People have their own views of water quality and meeting and managing expectations isn’t always straightforward. We must focus on sustainable technical solutions, not only to mitigate our potential impacts on the environment, but also to address the values associated with local water resources — be they spiritual, economic or recreational.
Equally as important, we have to communicate how we are managing water to the local community. At Barrick, proactively providing facts on mine water management, and establishing participatory community water monitoring programs, have proven to be two successful ways to prevent misinformation and build trusting relationships on water use with our host communities.
We follow stringent standards and permits with respect to water use and publicly disclose water consumption, extraction, discharge and recycle rates every year. We uphold the principle of conserving water resources in the design and operation of our mines to minimize the consumption of fresh water. For instance, in 2013, 72 percent of our water supply was recycled and about 30 percent of the water we drew from outside sources came from saline or brackish sources.

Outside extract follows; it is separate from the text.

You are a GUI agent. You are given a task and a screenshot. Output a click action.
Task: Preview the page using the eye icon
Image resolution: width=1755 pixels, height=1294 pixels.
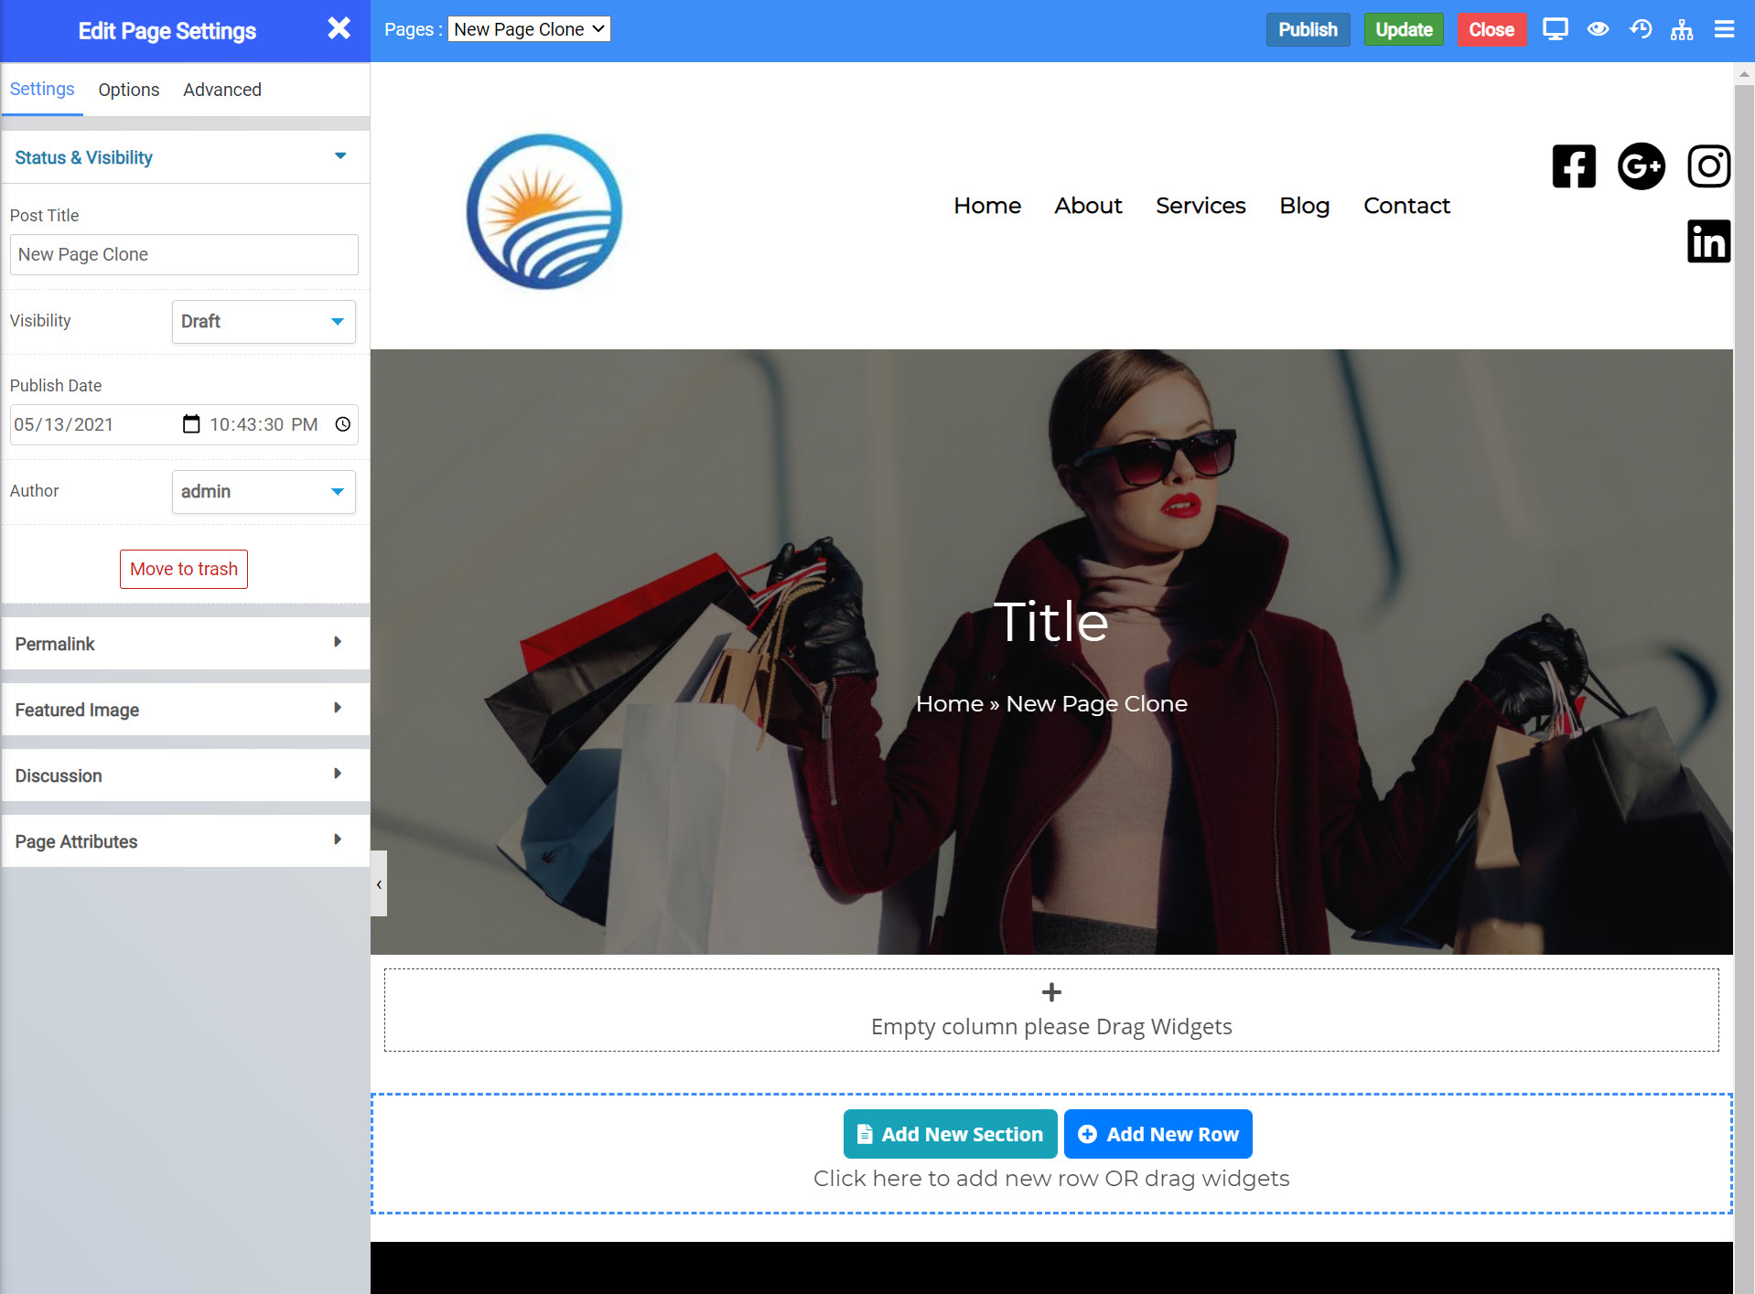[1598, 28]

Before mining can begin, an operation must obtain a water license, or permit, that states how much water it’s allowed to use and discharge. Part of what I do as Manager of Hydrology and Air Sciences is provide support for Barrick’s permit applications, as well as environmental impact assessments, which, among other things, contain detailed information about a mine’s potential impacts on local water resources. I also provide guidance and support for monitoring surface and groundwater around our mines, and help design and implement mine-closure plans.
In addition, I review Barrick’s annual water conservation report, combing through water-use data from each Barrick site. The environmental team and I develop and update our standards and guidance on water management, monitoring, reporting and risk assessment, and prepare disclosure materials required by external benchmarks like the Dow Jones Sustainability Index and the Carbon Disclosure Project.
These are just some of the ways we work to ensure water resources are managed responsibly, in collaboration with our neighbors and other stakeholders.